On Tuesday, San Diego County-based Public Watchdogs asked the California Public Utilities Commission (CPUC) to hold an evidentiary hearing on San Diego Gas & Electric’s request for higher 2020 spending. The utility owns a 20% stake in the San Onofre Nuclear Generating Station’s (SONGS) three-reactor complex. Last week, Public Watchogs asked CPUC to force the same justification from SONGS majority owner Southern California Edison, which has an 80% stake.
The cities of Riverside and Anaheim also have very small shares of SONGS.
“Public Watchdogs argues that with this much money at stake. … [t]he California Public Utilities Commission must conduct a line-item review of all past and future expenditures,” Charles Langley, executive director of Public Watchdogs, wrote to the CPUC this week.
Late in 2019, SONGS requested that the CPUC allow it to withdraw $461.8 million from the decommissioning trust fund in 2020. In 2017, SONGS thought it would need $166.3 million in 2020. The latest estimate includes work not completed in 2018 and 2019, plus work originally scheduled for after 2020. The commission has said it might need until mid-April to rule on Edison’s request.
Edison has said that the proposed 2020 workload at the plant is vastly greater than foreseen in 2017. San Diego Gas & Electric, reached this week by RadWaste Monitor, asserted the same reasoning. In 2018, SONGS halted spent-fueling handling for nearly a year after a close call with a fuel cask.
SONGS had some $2.6 billion in its decommissioning trust fund at the beginning of 2019. Southern California Edison predicts spending $4.4 billion on decommissioning through 2028.
Public Watchdogs argues that San Diego Gas & Electric and Edison seek widespread access to the trust fund for activities other than decommissioning. Public Watchdogs claimed the utilities have signaled that rates will increase due to decommissioning. The environmental group also contends that the decommissioning trust is not being audited by a legitimate third party outside of Southern California Edison and its general decommissioning contractor, SONGS Decommissioning Solutions: a joint venture of AECOM and EnergySolutions, plus Holtec International. Holtec handles spent fuel movement and storage.

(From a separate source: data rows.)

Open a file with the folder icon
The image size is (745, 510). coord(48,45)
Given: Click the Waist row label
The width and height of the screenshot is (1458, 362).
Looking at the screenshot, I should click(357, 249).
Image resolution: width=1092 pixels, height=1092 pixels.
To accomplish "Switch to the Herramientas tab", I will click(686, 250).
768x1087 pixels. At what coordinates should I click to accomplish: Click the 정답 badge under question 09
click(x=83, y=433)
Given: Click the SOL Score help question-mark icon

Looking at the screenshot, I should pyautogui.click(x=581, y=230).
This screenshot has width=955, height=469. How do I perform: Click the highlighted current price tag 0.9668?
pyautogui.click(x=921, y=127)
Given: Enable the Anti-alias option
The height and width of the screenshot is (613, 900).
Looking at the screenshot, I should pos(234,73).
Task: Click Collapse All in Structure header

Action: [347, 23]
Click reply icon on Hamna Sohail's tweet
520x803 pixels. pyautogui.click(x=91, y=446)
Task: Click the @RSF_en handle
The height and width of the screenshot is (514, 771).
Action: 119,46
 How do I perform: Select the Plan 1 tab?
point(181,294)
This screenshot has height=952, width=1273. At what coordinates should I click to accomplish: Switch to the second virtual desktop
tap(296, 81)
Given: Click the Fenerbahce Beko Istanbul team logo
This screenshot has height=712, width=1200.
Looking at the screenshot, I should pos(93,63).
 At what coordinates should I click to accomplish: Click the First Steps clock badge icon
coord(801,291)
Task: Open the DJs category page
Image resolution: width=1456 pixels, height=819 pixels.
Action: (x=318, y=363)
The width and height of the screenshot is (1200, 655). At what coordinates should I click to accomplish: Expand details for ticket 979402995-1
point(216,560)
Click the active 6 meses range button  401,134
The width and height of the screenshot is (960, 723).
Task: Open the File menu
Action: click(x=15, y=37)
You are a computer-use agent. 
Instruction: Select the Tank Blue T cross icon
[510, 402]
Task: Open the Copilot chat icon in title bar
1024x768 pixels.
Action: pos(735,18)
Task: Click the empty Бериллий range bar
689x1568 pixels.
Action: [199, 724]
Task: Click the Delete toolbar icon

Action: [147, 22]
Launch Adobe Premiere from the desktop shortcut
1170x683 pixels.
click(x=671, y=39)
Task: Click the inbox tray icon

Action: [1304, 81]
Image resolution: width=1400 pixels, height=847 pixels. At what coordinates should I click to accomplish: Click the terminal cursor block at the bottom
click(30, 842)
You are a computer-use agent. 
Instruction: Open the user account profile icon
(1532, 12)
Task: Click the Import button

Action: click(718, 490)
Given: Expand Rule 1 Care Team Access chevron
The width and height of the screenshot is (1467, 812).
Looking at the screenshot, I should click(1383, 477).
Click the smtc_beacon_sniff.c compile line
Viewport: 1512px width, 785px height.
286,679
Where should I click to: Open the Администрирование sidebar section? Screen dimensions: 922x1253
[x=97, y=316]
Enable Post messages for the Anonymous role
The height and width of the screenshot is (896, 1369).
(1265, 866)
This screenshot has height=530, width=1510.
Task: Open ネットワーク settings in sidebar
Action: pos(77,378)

Edison has said it seeks the money for decommissioning, managing spent fuel and eventual site restoration — but not for any other activities. Edison has also said that any rate increases would have to be approved by the CPUC. Edison has also rebutted charges of impartiality in auditing, saying that a five-person committee — two company employees and three CPUC-confirmed people unaffiliated with Edison — performs independent audits.
SONGS permanently closed in 2013 following installation of faulty steam generators in its two operational reactors, Units 2 and 3. Unit 1 was largely decommissioned following its shutdown in 1992.